◆ EXERCISE: For the data below, report how many lines include the word "computer", and write nothing else.
RECORD EXTRACTS START
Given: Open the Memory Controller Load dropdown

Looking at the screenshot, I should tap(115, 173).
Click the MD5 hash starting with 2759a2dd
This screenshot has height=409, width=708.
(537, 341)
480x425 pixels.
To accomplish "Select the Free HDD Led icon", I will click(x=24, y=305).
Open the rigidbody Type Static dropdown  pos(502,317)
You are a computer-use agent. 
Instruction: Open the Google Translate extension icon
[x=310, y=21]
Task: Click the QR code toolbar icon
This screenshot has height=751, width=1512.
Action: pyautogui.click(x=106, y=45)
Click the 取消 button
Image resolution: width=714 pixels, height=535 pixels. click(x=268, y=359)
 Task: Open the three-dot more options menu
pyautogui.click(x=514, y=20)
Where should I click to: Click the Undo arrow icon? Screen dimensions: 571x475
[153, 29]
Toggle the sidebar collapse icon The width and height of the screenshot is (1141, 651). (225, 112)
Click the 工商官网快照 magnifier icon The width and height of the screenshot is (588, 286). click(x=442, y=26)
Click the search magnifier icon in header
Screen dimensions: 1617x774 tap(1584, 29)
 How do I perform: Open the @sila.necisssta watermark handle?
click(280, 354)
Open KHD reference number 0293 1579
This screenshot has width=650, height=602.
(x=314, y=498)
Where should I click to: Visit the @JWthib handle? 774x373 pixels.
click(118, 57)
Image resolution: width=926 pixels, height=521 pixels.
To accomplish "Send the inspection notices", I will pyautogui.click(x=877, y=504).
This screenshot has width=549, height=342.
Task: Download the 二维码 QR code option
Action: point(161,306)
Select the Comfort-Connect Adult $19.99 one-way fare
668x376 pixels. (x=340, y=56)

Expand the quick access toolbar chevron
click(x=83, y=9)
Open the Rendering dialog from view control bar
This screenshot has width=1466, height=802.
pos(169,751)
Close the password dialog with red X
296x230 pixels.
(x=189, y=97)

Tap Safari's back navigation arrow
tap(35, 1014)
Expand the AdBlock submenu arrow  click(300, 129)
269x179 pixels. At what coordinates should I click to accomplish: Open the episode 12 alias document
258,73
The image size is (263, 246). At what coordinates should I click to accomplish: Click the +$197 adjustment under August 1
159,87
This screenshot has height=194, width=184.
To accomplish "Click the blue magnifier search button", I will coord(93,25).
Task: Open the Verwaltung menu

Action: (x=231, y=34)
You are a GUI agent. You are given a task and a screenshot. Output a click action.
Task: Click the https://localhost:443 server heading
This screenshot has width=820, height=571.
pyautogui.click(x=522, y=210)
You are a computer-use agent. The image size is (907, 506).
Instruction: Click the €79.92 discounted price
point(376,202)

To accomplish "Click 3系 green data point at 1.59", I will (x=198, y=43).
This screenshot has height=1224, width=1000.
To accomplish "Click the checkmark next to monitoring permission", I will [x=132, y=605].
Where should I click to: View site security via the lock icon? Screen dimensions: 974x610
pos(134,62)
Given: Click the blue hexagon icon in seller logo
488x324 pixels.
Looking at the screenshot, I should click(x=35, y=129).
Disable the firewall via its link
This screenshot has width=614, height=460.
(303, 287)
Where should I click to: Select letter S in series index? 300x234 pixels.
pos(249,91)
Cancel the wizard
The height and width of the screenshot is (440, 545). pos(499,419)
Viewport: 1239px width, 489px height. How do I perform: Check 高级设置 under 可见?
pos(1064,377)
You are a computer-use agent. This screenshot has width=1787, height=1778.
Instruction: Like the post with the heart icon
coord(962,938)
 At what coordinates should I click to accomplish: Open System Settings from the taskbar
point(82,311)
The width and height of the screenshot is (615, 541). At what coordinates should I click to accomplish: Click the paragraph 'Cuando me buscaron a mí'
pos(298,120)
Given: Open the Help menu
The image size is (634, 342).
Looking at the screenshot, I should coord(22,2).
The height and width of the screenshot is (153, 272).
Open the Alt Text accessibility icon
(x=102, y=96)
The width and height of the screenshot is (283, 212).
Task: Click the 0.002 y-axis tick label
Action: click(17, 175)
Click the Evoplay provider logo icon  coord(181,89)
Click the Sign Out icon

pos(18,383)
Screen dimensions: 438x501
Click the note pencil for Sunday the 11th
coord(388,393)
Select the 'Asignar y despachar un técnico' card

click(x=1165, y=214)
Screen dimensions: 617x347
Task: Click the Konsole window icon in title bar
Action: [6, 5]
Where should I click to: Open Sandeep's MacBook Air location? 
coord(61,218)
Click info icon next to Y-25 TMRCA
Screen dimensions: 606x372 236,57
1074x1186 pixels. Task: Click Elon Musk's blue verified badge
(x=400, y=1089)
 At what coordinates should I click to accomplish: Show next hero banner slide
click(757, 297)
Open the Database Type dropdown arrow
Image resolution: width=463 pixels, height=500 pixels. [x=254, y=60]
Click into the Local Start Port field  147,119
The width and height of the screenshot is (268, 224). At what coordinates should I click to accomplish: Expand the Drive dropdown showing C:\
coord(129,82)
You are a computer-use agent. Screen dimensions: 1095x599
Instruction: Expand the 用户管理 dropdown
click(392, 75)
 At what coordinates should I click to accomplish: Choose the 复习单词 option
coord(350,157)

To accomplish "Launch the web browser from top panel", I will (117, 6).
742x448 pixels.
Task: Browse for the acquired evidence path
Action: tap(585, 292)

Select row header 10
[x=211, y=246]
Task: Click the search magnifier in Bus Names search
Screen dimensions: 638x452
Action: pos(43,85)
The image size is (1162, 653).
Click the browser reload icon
RECORD EXTRACTS END
◆ SOLVED PROBLEM: 4